(Screen grounding entries)
= = =

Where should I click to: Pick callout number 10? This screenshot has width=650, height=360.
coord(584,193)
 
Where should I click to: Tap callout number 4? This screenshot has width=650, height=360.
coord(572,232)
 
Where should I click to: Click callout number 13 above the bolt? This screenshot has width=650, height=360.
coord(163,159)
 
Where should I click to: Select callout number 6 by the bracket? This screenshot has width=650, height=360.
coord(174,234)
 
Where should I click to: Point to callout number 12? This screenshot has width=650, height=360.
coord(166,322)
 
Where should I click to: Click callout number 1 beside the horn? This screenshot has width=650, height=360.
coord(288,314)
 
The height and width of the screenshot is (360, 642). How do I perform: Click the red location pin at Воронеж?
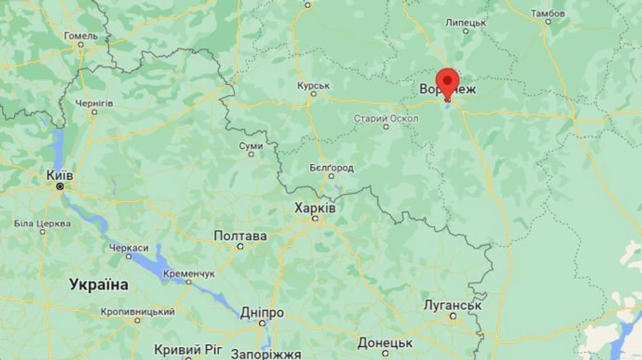pyautogui.click(x=447, y=81)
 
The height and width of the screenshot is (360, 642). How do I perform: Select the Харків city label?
pyautogui.click(x=315, y=207)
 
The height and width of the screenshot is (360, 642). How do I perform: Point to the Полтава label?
pyautogui.click(x=240, y=236)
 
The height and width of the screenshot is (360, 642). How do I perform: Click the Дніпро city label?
pyautogui.click(x=262, y=313)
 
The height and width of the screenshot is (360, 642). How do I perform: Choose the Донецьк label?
pyautogui.click(x=385, y=343)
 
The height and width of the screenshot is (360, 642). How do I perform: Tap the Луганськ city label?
pyautogui.click(x=452, y=305)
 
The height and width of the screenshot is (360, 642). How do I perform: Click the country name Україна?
pyautogui.click(x=99, y=284)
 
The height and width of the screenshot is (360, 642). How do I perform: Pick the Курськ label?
pyautogui.click(x=313, y=86)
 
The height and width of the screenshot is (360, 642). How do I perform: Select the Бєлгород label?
pyautogui.click(x=331, y=168)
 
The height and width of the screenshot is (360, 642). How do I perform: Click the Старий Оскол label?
pyautogui.click(x=386, y=118)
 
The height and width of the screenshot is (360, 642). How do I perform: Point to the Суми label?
pyautogui.click(x=251, y=145)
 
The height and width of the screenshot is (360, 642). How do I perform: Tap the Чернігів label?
pyautogui.click(x=94, y=103)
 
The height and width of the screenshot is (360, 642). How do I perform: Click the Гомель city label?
pyautogui.click(x=81, y=36)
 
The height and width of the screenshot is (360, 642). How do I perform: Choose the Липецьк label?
pyautogui.click(x=466, y=22)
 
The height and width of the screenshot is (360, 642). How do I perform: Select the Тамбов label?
pyautogui.click(x=548, y=13)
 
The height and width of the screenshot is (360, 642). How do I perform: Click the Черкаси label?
pyautogui.click(x=128, y=247)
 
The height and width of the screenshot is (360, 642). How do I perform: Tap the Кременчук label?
pyautogui.click(x=188, y=273)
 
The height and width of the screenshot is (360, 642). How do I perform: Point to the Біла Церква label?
pyautogui.click(x=42, y=223)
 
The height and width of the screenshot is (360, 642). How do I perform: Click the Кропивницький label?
pyautogui.click(x=138, y=312)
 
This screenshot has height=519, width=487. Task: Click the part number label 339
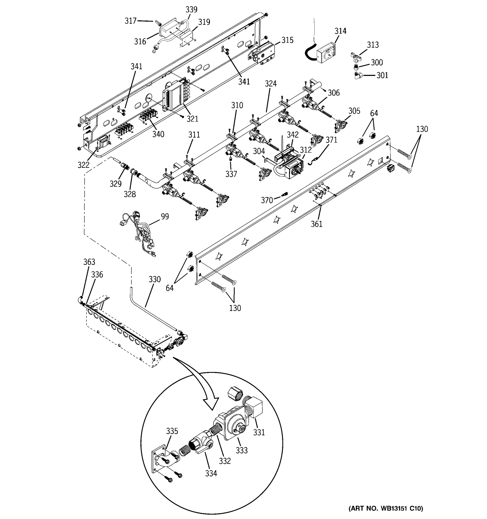pyautogui.click(x=191, y=10)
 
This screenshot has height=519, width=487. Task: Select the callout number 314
pyautogui.click(x=340, y=31)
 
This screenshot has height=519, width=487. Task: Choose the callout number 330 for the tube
pyautogui.click(x=155, y=279)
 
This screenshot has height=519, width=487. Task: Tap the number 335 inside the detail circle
pyautogui.click(x=172, y=431)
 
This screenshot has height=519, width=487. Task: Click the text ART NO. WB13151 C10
pyautogui.click(x=386, y=508)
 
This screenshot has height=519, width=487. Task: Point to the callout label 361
pyautogui.click(x=316, y=224)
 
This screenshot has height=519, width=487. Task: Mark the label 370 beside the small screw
pyautogui.click(x=267, y=200)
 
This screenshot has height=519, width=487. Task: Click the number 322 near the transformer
pyautogui.click(x=83, y=165)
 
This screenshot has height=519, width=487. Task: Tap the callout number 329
pyautogui.click(x=116, y=184)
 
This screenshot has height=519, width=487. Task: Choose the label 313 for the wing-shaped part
pyautogui.click(x=373, y=45)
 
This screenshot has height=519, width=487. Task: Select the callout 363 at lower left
pyautogui.click(x=89, y=262)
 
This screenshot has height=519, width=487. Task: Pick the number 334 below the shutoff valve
pyautogui.click(x=211, y=473)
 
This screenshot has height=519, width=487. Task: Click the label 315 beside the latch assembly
pyautogui.click(x=287, y=40)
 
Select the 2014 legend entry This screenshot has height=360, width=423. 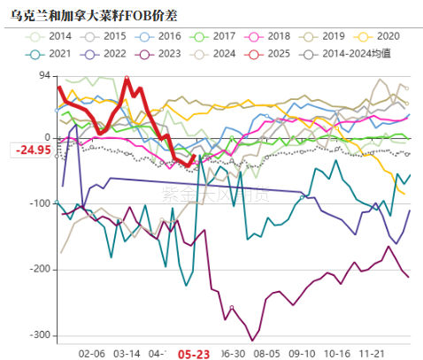(51, 36)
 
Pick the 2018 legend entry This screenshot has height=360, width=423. (267, 36)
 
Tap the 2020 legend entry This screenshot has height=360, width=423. (375, 36)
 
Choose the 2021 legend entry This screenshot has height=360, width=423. (51, 54)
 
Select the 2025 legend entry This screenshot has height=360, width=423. (267, 54)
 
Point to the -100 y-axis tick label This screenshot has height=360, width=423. (38, 203)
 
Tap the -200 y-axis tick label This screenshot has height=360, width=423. (38, 269)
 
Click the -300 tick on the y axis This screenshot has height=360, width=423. (38, 335)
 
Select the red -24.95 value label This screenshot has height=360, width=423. (33, 149)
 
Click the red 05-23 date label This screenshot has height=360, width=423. (194, 353)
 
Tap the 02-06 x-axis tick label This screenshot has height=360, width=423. (92, 352)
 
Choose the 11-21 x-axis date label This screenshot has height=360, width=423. (380, 352)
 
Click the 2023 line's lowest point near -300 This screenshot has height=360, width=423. (252, 340)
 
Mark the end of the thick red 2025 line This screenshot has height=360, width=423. (194, 156)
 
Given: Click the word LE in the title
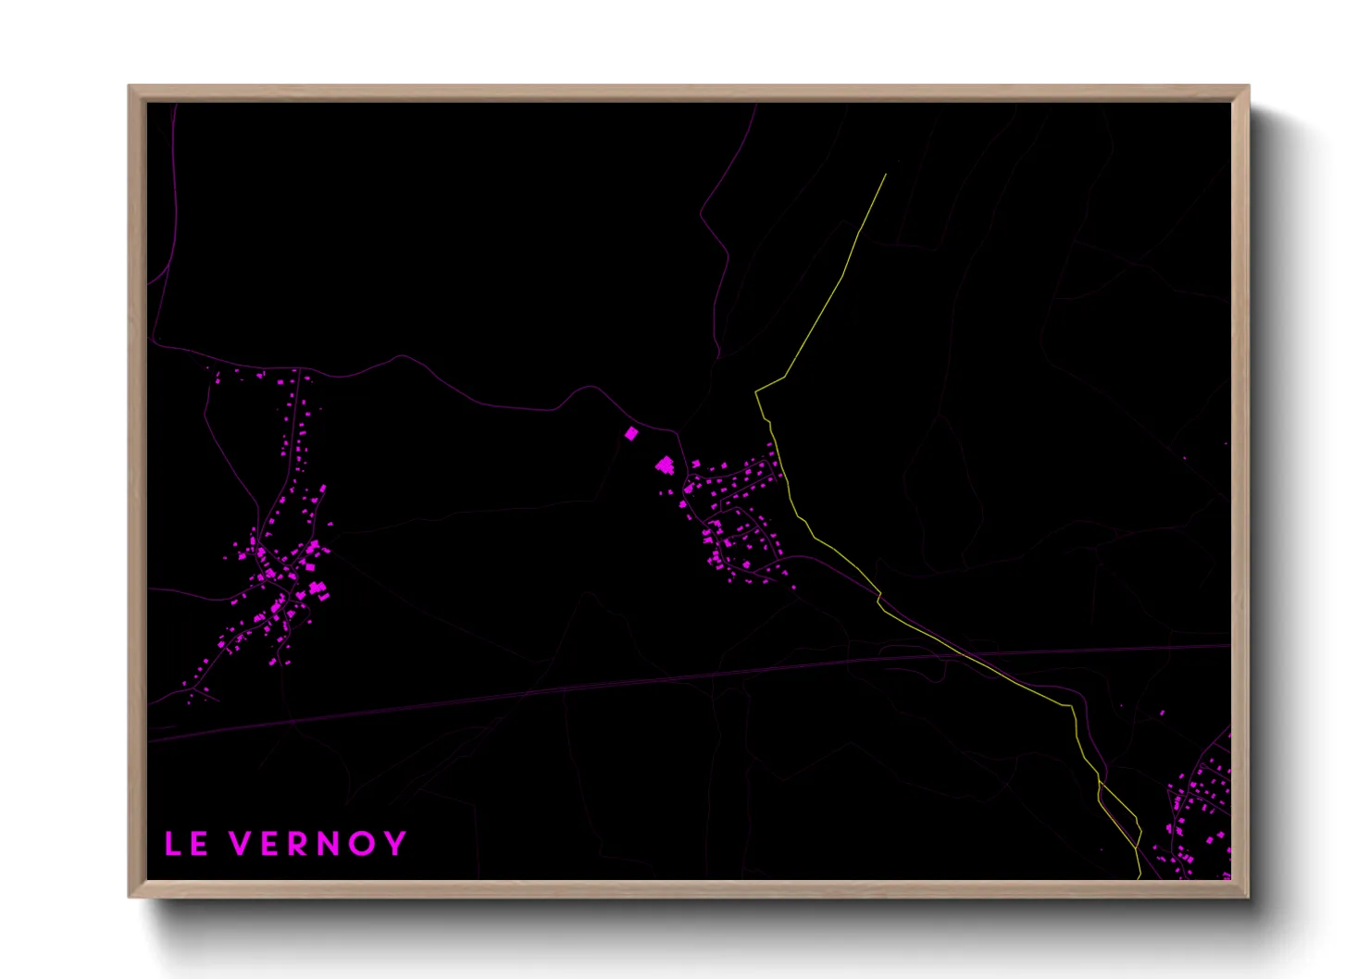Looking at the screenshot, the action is click(186, 844).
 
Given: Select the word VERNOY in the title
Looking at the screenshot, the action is click(318, 844).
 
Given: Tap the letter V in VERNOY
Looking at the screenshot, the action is click(240, 844).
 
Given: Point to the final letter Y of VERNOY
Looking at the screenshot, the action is click(395, 844).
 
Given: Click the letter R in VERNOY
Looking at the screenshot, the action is click(297, 844).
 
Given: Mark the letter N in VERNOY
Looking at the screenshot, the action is click(330, 844).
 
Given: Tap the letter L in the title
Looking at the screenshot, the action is click(172, 844).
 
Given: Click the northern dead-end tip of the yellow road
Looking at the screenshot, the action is click(886, 174).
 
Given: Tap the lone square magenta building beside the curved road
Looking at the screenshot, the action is click(631, 433).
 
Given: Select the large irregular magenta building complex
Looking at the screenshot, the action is click(665, 465).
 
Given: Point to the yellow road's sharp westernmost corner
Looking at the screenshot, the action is click(756, 392).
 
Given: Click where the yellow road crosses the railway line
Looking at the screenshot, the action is click(959, 653).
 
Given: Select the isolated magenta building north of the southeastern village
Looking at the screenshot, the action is click(1162, 713).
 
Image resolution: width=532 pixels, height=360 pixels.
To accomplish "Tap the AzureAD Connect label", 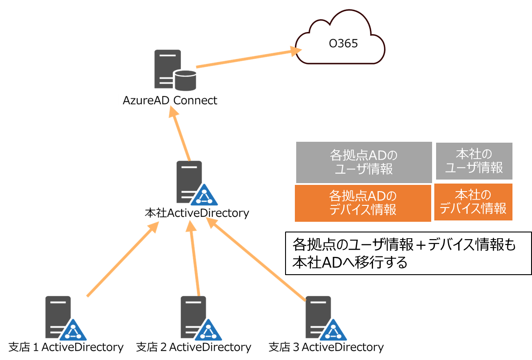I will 171,100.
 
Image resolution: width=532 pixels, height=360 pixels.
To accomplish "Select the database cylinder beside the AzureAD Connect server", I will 185,80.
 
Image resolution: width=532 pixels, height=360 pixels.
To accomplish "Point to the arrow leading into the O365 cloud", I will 246,59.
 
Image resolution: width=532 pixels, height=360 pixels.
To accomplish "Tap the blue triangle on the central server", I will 204,196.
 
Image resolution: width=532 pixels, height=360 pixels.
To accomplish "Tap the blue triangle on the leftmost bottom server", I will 73,331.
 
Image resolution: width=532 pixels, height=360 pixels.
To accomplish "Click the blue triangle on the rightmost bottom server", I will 333,331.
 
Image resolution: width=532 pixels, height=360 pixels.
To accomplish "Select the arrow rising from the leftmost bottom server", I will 122,260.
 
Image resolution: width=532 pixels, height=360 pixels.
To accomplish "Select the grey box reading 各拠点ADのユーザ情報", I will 364,162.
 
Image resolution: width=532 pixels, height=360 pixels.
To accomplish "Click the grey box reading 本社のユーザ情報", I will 474,161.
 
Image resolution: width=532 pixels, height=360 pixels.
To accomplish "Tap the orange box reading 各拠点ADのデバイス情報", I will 363,203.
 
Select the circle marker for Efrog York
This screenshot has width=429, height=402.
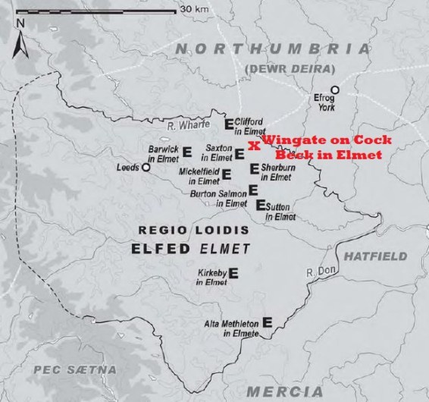(x=334, y=90)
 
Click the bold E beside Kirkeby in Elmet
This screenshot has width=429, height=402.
(x=234, y=273)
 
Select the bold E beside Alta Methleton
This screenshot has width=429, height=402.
(x=267, y=322)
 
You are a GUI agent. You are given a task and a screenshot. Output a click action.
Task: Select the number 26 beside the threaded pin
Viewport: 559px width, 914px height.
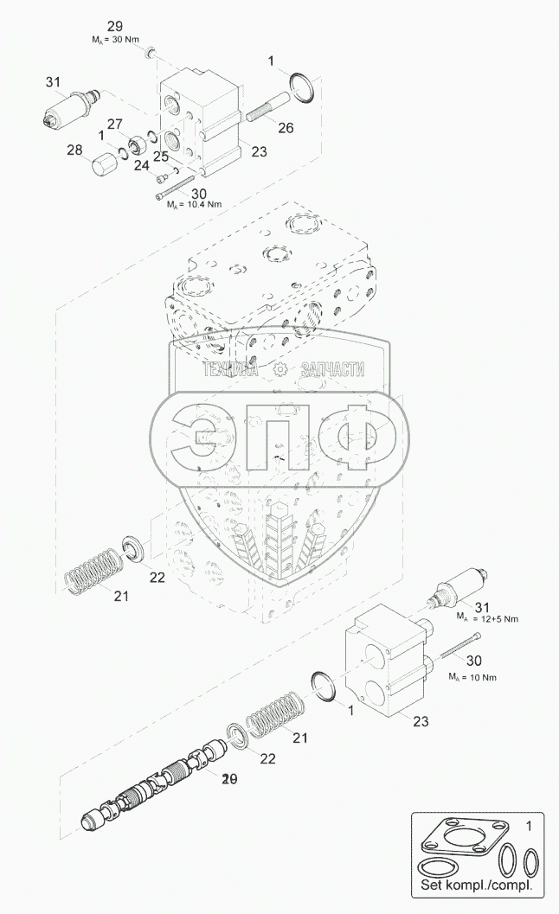286,127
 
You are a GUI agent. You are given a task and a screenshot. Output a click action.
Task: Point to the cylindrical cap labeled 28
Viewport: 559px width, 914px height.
103,162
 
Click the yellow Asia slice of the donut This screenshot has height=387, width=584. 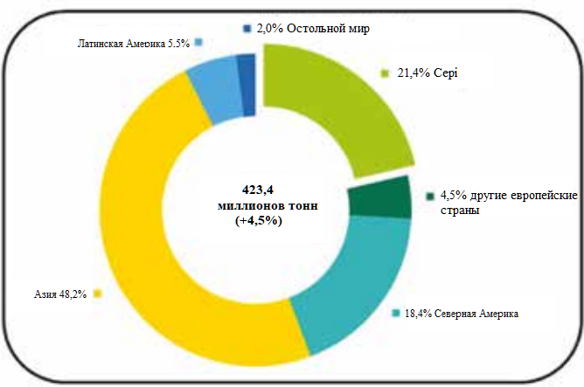149,262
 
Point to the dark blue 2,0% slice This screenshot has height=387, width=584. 247,84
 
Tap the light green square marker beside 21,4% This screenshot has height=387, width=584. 384,75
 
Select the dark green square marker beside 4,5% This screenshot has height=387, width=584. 430,197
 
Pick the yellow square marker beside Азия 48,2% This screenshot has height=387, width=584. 97,294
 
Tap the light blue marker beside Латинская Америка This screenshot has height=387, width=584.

= = =

- **What the exercise asks**:
Starting at the first of the entries and stopping after the line that contains "coord(166,322)", rewrite those lines with "bracket" swapped out for "clamp". Keep every other character the same.

- **Task result**:
Where should I click to: Pick callout number 10? This screenshot has width=650, height=360.
coord(584,193)
 
Where should I click to: Tap callout number 4? This screenshot has width=650, height=360.
coord(572,232)
 
Where should I click to: Click callout number 13 above the bolt? This screenshot has width=650, height=360.
coord(163,159)
 
Where should I click to: Select callout number 6 by the clamp? This screenshot has width=650, height=360.
coord(174,234)
 
Where should I click to: Point to callout number 12? This screenshot has width=650, height=360.
coord(166,322)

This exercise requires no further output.